Although religious freedom is an aspect of the lawsuit, Hacke said the chief legal issue is the governor’s authority under the Oregon Constitution.

In the lawsuit he cites the section of the Constitution — Article X-A — that authorizes the governor to declare a state of emergency due to a public health crisis.

Hacke said the plaintiffs don’t dispute that Brown has such authority due to the pandemic. The governor declared the state of emergency on March 8.

But Hacke points to a section in Article X-A which states that the governor’s emergency powers can extend for no more than 30 days unless the Legislature, on at least a three-fifths vote of both the House and the Senate, agrees to extend the governor’s emergency powers.

Brown has not convened the Legislature since declaring the emergency.

“Because governor failed to avail herself of the constitutionally prescribed procedure, her initial executive order declaring the public health emergency, issued on March 8, 2020, terminated by operation of law on April 7, 2020, and all subsequent executive orders implementing or extending the original order are legally null and void,” the lawsuit states.

“She’s giving herself powers to infringe on constitutional liberties in perpetuity,” Hacke said. “And she can’t do that.”

He also contends that because Brown's initial executive order was for 60 days, rather than the 30 days specified in the Constitution, it was unconstitutional from its inception.

Oregon voters added Article X-A to the state Constitution in 2012.
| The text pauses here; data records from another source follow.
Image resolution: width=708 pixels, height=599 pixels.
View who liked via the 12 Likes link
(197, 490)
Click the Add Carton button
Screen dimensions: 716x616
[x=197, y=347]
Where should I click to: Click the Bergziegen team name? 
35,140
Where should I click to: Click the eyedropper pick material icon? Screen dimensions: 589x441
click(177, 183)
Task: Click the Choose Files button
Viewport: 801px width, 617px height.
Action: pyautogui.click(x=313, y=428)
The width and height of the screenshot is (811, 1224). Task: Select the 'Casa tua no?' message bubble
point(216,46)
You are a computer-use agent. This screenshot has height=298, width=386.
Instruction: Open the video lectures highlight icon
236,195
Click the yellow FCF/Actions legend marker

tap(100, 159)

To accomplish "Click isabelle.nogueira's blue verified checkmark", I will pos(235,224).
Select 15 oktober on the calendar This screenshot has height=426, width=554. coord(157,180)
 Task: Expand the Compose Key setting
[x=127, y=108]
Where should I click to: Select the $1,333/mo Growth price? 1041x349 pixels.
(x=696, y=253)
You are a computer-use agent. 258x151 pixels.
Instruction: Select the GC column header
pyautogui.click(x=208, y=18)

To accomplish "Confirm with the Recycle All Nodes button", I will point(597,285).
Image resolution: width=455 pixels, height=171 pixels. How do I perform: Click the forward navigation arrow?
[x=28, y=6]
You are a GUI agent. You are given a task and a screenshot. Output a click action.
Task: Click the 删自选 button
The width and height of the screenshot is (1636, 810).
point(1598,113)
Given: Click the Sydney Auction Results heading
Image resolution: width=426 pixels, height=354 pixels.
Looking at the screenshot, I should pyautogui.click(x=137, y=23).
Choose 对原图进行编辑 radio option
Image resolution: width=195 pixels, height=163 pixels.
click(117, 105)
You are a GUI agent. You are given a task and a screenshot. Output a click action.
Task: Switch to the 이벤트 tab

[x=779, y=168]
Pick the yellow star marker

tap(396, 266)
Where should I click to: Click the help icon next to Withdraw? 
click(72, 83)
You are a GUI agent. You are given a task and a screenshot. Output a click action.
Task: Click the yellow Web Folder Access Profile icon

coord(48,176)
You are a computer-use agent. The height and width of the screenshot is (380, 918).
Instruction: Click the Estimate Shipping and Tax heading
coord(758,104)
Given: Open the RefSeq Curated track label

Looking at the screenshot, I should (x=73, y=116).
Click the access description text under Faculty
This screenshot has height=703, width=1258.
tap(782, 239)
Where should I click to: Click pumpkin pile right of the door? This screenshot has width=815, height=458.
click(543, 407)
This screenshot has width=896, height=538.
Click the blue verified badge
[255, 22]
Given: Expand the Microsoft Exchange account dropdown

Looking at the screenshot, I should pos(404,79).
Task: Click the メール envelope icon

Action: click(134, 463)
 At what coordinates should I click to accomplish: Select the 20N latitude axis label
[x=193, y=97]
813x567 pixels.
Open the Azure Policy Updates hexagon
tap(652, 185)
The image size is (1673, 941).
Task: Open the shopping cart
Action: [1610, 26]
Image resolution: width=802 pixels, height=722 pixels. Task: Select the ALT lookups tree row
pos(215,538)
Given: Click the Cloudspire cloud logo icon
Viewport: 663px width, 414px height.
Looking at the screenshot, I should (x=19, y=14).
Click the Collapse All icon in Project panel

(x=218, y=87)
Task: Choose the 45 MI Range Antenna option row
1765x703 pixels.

Hacke said he filed the lawsuit in Baker County Circuit Court in part because the Elkhorn Baptist Church is a plaintiff, and in part for what he called a “symbolic” reason — that Baker County has had only one confirmed case of the coronavirus.

“One of our questions is why is this lockdown applying to everyone,” he said.

Brad Dacus, president of the Pacific Justice Institute, said the organization is supporting the lawsuit because Brown's "executive orders are way too extreme and infringe on religious liberty far more than is necessary to preserve public health and safety."

The governor’s office didn’t respond immediately to a request for comment.

This article was originally published by East Oregonian, one of more than a dozen news organizations throughout the state sharing their coverage of the novel coronavirus outbreak to help inform Oregonians about this evolving health issue.